Start of DATA TO PROCESS

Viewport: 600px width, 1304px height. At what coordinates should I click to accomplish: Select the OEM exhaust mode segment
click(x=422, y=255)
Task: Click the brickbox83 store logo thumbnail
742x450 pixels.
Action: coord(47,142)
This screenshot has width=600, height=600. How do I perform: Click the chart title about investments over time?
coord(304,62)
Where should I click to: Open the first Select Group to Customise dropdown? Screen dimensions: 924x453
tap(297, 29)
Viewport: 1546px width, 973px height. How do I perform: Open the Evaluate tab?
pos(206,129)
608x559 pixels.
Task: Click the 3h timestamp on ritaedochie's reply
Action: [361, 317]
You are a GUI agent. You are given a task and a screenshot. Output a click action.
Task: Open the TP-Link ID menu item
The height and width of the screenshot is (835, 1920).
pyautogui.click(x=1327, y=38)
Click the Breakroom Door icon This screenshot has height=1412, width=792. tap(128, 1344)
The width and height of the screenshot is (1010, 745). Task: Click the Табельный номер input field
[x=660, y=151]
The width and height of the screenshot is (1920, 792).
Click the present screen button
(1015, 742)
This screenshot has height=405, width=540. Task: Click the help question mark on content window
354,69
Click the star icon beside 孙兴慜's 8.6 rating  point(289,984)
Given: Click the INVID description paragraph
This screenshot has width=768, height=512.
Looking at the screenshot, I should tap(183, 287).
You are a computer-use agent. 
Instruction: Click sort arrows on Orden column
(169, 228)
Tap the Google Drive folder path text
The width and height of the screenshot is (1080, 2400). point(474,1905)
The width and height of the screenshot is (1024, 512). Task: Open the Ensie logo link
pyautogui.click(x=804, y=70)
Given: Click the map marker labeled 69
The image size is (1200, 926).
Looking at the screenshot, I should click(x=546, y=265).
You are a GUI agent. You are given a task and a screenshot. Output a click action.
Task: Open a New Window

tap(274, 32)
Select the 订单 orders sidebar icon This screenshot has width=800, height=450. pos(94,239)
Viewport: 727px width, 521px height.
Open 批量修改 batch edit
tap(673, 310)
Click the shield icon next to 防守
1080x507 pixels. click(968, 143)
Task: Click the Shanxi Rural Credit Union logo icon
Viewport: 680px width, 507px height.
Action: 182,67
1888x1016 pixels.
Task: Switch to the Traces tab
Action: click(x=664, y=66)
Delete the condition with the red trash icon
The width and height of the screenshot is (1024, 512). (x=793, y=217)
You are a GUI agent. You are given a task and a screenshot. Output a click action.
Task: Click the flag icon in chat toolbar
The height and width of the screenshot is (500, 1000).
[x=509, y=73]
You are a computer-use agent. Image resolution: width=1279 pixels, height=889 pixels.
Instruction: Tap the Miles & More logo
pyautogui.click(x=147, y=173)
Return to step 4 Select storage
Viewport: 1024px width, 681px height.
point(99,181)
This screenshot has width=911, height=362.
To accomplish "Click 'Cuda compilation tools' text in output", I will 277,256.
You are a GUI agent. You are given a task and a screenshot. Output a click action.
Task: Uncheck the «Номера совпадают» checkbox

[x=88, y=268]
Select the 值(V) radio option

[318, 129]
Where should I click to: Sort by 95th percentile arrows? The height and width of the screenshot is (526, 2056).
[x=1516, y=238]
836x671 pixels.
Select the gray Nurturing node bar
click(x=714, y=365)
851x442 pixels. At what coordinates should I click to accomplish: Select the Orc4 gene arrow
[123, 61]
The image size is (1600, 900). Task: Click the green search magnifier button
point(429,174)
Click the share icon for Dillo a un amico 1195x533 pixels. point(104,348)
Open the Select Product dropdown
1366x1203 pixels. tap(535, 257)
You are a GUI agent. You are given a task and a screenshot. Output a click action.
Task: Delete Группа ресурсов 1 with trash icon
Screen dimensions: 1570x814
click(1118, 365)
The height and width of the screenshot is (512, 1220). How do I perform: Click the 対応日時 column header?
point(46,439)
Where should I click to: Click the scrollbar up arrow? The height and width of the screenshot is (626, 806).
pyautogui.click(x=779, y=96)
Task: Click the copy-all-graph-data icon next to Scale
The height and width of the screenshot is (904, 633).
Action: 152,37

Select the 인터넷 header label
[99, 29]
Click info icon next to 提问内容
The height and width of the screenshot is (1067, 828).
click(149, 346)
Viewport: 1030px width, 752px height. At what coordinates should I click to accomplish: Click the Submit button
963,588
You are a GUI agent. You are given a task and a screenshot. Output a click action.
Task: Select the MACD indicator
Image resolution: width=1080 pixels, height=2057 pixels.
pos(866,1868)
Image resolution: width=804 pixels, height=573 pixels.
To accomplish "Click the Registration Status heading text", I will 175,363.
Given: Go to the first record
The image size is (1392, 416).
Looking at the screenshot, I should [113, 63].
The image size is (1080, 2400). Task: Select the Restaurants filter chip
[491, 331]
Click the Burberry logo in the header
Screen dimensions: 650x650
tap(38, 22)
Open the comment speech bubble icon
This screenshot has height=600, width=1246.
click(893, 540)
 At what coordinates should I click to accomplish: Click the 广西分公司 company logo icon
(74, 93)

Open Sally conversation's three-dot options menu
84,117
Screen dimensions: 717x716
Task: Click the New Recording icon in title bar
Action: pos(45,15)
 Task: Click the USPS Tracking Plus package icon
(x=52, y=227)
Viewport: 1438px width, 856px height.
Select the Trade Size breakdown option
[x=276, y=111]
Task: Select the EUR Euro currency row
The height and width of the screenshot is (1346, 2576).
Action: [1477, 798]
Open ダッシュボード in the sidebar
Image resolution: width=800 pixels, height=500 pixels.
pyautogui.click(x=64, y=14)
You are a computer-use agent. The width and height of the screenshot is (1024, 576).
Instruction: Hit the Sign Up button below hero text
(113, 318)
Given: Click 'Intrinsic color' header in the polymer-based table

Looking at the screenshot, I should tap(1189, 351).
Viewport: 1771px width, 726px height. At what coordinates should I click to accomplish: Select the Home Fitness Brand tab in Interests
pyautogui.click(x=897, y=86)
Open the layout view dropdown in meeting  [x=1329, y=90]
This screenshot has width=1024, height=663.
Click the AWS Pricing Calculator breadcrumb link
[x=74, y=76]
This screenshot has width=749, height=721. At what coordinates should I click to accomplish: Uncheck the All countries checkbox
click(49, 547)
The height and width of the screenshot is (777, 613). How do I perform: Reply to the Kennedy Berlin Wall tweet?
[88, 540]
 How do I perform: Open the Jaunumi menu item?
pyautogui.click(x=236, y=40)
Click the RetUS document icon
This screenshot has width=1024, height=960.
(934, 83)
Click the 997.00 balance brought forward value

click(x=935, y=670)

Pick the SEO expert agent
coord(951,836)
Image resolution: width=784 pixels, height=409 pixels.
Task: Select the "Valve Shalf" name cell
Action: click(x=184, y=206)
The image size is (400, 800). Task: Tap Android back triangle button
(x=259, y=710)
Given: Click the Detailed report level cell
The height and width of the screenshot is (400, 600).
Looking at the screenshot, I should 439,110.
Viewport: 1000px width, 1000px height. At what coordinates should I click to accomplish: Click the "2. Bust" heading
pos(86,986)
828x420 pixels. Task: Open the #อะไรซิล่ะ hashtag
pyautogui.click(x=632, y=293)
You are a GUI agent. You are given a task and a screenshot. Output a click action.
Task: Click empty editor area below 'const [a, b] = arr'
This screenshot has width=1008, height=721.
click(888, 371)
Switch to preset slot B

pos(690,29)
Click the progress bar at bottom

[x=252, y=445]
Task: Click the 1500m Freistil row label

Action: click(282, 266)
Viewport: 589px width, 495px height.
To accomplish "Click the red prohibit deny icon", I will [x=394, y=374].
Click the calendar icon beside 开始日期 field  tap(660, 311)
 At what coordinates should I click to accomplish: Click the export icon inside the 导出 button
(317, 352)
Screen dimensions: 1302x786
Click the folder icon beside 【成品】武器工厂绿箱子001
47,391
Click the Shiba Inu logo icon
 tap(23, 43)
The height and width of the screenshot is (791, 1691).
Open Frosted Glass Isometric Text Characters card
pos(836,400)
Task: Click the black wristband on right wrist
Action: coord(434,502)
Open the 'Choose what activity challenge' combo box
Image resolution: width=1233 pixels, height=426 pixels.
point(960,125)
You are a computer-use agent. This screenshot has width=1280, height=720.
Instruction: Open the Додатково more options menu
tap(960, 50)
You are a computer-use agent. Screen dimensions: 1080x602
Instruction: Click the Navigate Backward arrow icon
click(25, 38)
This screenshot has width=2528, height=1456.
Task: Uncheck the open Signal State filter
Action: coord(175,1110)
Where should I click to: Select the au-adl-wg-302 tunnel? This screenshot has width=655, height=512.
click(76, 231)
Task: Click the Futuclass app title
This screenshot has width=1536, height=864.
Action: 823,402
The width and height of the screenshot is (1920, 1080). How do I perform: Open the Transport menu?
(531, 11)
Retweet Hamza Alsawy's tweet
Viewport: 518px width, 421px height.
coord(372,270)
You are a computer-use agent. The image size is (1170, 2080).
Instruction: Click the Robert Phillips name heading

End of DATA TO PROCESS

From the data above, return every line from the line that has "Task: Click the 1500m Freistil row label" up to and including the line that has "Click the calendar", exactly.

Task: Click the 1500m Freistil row label

Action: click(282, 266)
Viewport: 589px width, 495px height.
To accomplish "Click the red prohibit deny icon", I will [x=394, y=374].
Click the calendar icon beside 开始日期 field  tap(660, 311)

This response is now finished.